En ce temps-là, Tournier avait pourtant la réputation d'être un « ami » de la RDA. N'était-il pas membre de l'Académie des arts de Berlin-Est ? Et n'avait-il pas le projet d'écrire un grand roman sur cette « gymnocratie » communiste ?

« Oui, en effet, ce roman devait s'intituler "Eva ou la République des corps"... Mais ce livre, auquel j'ai finalement renoncé, était une critique féroce de la RDA et de l'exploitation des corps dont cet Etat s'était fait un principe... Or Mitterrand n'appréciait guère mes réserves à l'endroit de la RDA. N'oubliez pas qu'il recevait volontiers Honecker et se rendait encore à Berlin-Est trois mois seulement avant la chute du Mur... »

A propos de cette « gymnocratie », on évoque, bien sûr, « Le triomphe de la volonté ». Tournier, romancier-photographe, aurait-il son petit côté Leni Riefenstahl ?

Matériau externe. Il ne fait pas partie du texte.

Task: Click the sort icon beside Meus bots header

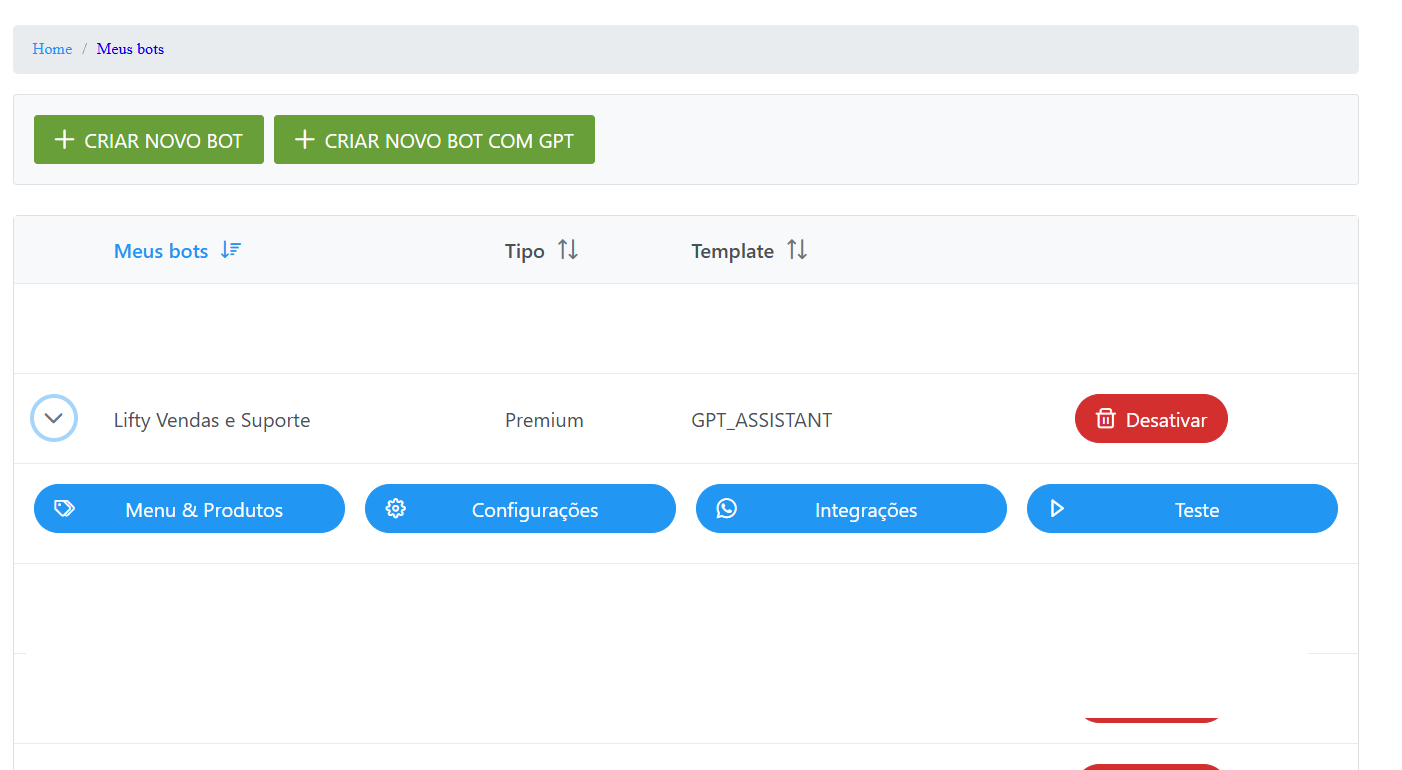Action: [231, 250]
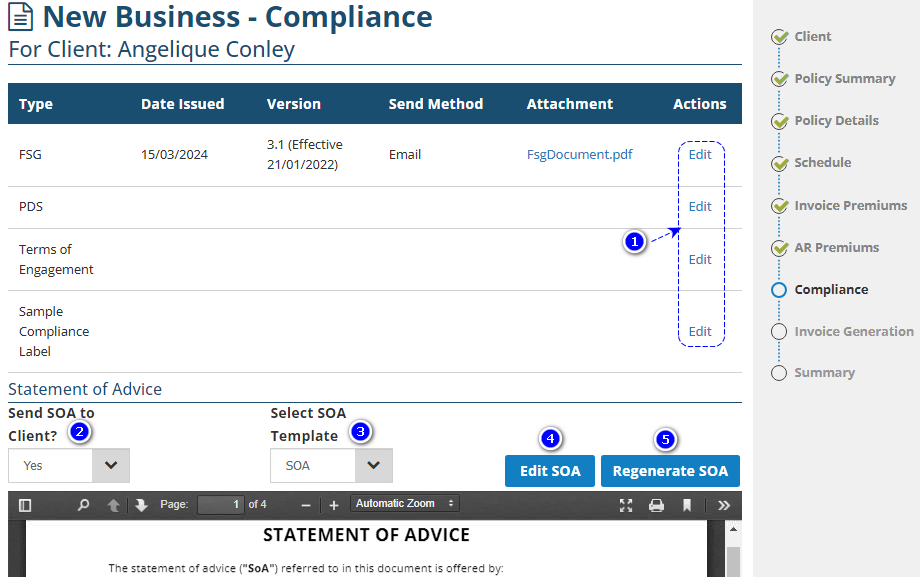
Task: Jump to the Schedule step
Action: (822, 163)
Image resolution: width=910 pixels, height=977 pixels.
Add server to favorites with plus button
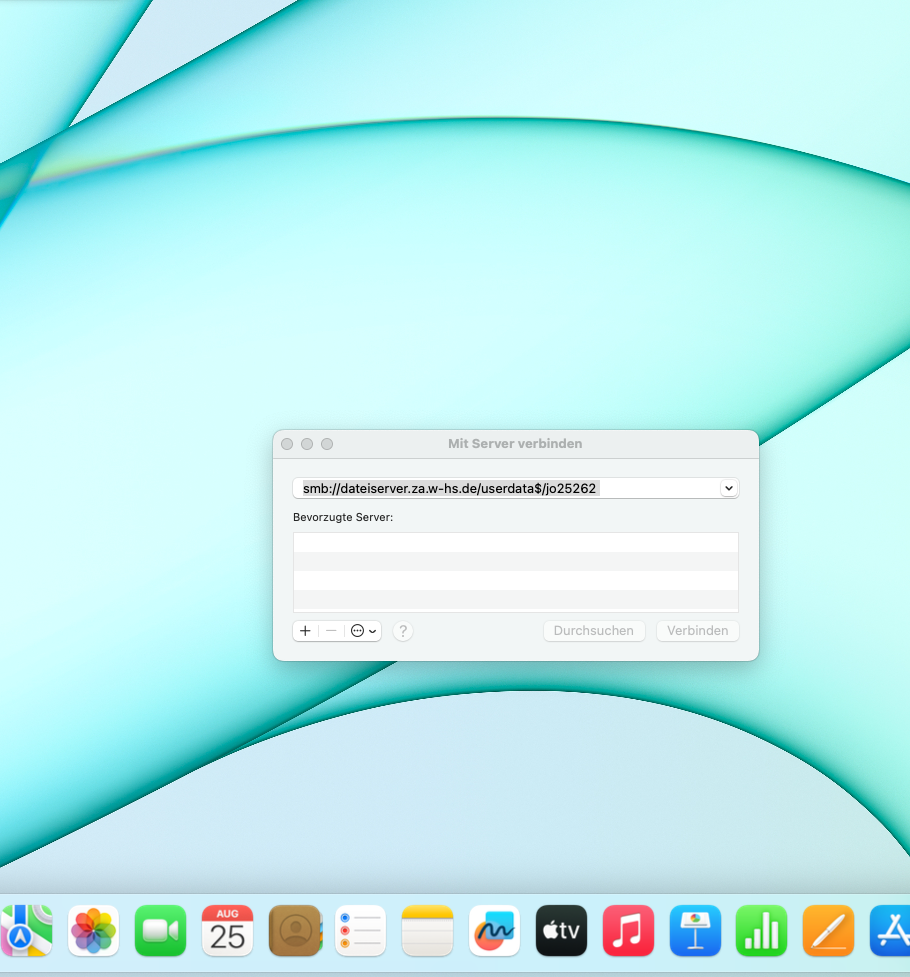305,631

« Ah, je ne serais pas contre ! Sur le fond, cette femme n'était pas aussi coupable qu'on l'a prétendu. Elle célébrait la beauté des corps, de tous les corps et, vers la fin, surtout des corps noirs... A 90 ans, elle était magnifique et courait le monde... C'est une assez belle leçon de vie, et d'énergie, surtout lorsqu'on s'avance soi-même vers le grand âge... »

Le grand âge ? Tournier semble plutôt serein. Dans la nouvelle édition de son « Journal extime » (Folio), il a même ajouté un épilogue étrange et beau sur « les bouffées d'euphorie » qui submergent l'homme qui vieillit. Le temps et l'espace desserrent alors leurs mâchoires ; il se sent « libéré de l'existence » et s'épanouit « comme une bulle dans le néant avant de disparaître en éclatant de rire ». Un stoïcisme hédoniste, en quelque sorte...

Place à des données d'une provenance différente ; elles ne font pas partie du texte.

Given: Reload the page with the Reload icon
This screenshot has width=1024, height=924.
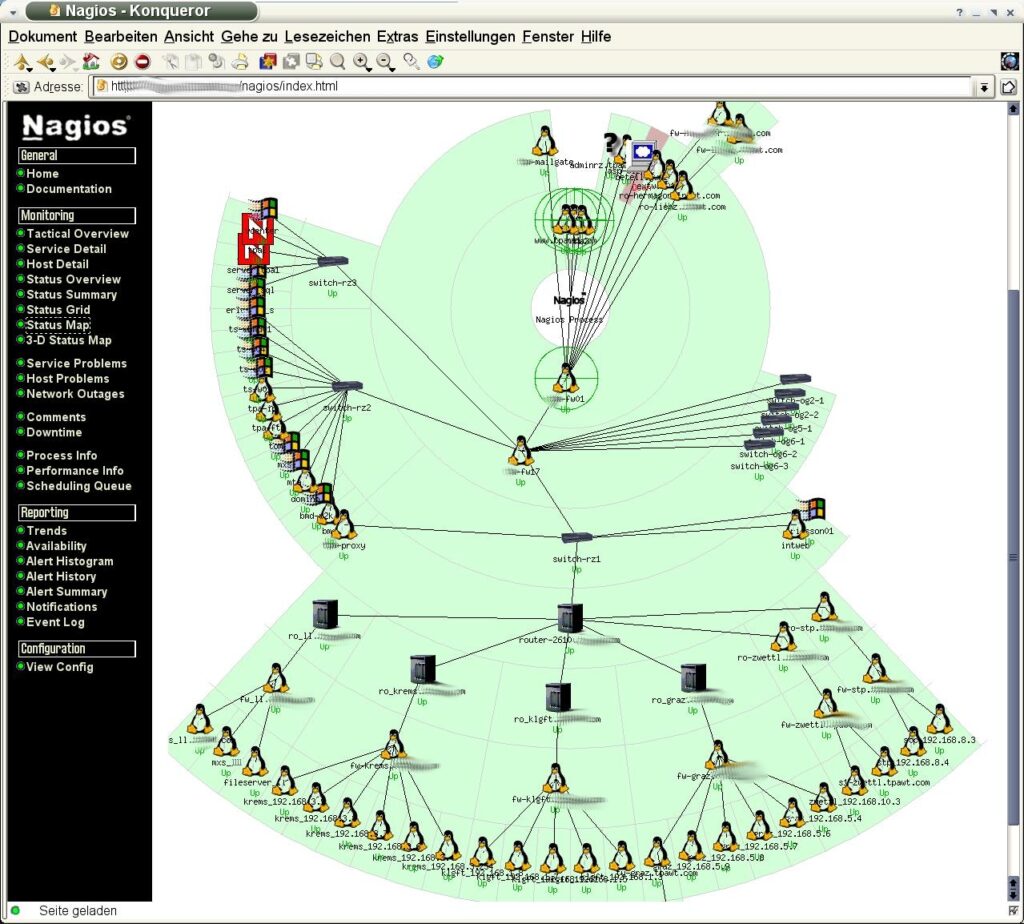Looking at the screenshot, I should pos(119,62).

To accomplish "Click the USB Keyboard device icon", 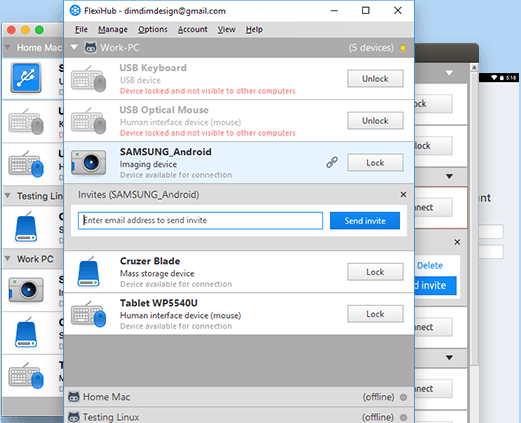I will (x=88, y=79).
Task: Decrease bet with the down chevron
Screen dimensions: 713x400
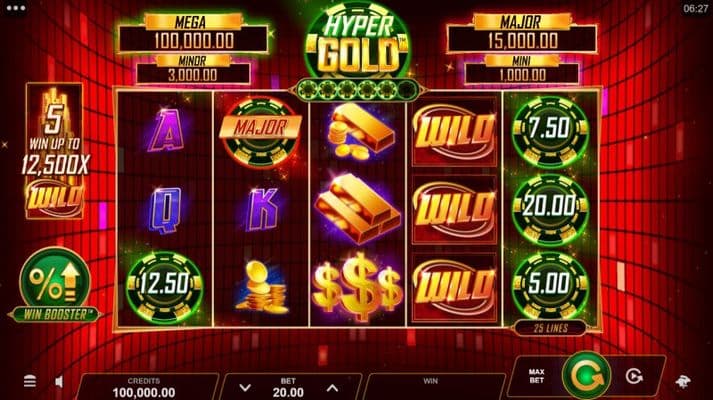Action: [245, 388]
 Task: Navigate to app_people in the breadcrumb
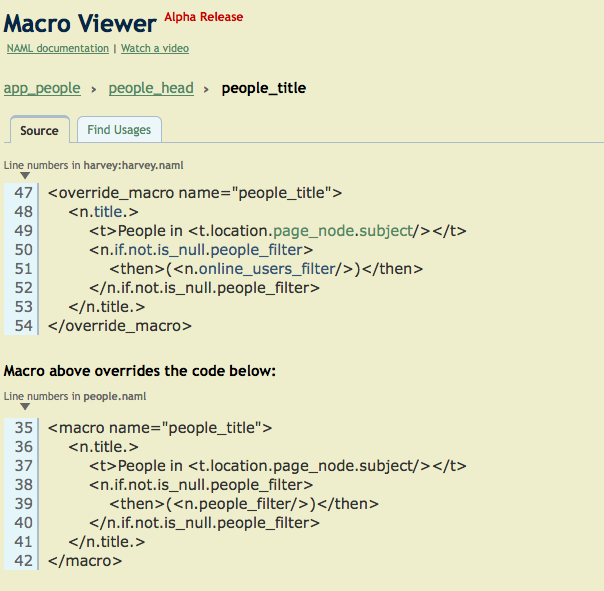pyautogui.click(x=42, y=88)
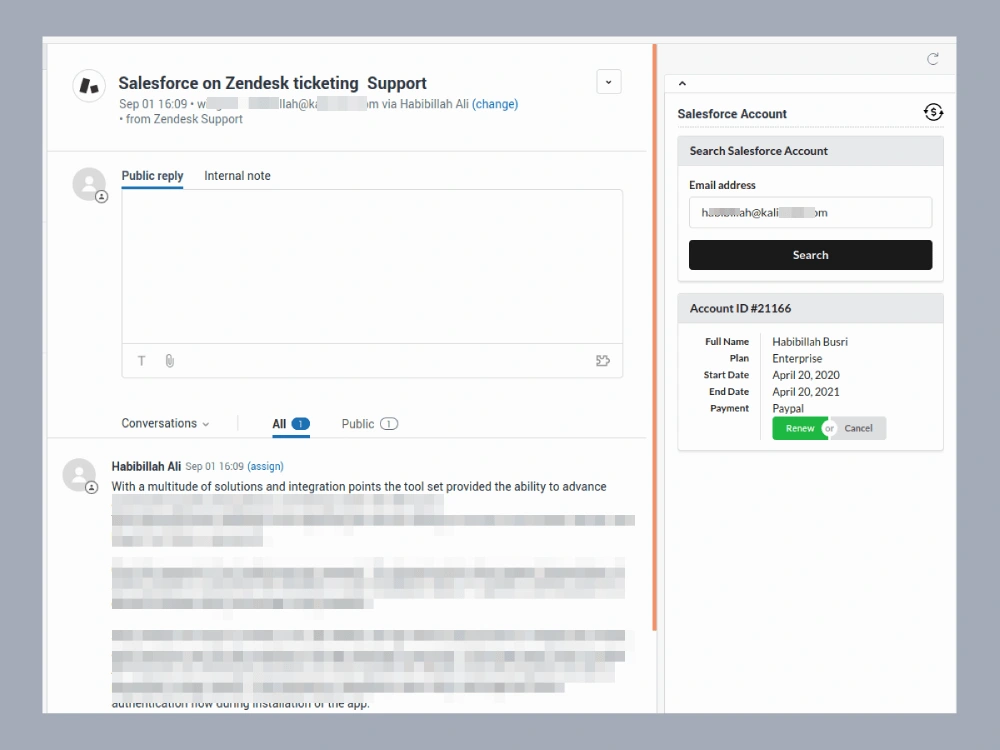
Task: Click the Zendesk ticket avatar logo at top
Action: (89, 86)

« Physiquement, je me sens bien, mais je suis affaibli... Bon, ça n'est pas trop grave, surtout si je me compare à ce que Nourissier - qui a trois ans de moins que moi ! - a écrit sur son propre état. En vérité, le grand âge, ce n'est pas seulement le corps qui trahit ou lâche. C'est d'abord la solitude qui croît. Les amis qui disparaissent... »

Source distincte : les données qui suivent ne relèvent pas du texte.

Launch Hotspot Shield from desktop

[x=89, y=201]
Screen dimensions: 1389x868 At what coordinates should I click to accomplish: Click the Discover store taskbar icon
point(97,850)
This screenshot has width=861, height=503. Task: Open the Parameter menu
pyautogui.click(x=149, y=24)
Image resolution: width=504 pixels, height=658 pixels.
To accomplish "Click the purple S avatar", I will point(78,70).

Sur ce chapitre, Tournier trouve naturellement des accents touchants. Il évoque son jeune frère, les joyeuses bandes de sa jeunesse, les copains qui l'ont quitté. Il évoque surtout le premier d'entre eux, Gilles Deleuze, le philosophe qu'il aimait plus que quiconque...

« Gilles était plus qu'un frère... C'était un frère choisi, très tôt, quand je faisais ma classe de philosophie avec Maurice de Gandillac... J'avais, scolairement, un an d'avance, mais son génie éclaboussait déjà tout le monde ! En 1949, à mon retour de Tübingen, je me suis installé à l'hôtel de la Paix, dans l'île Saint-Louis, et Gilles m'y a rejoint. C'était un endroit sordide, mais on voyait la Seine... Là, pendant des années, j'ai littéralement porté Gilles à bout de bras ! C'était un génie absolument inapte aux tâches matérielles, j'étais donc devenu son esclave. Je lui ai présenté sa femme, Fanny, et c'est elle qui m'a, si l'on peut dire, libéré de ma condition d'esclave en prenant ma place... Cet homme me manque absolument. Je n'ai jamais ressenti, comme devant lui, la puissance d'une pensée. Et, aujourd'hui encore, quand je me souviens de lui, de ses ongles et de ses cheveux qu'il ne se résignait pas à couper, de son charme disparu, je me dis que c'est bien cela, l'âge ou le temps qui passe : avoir connu des êtres chers et puis, soudain, en être privé... »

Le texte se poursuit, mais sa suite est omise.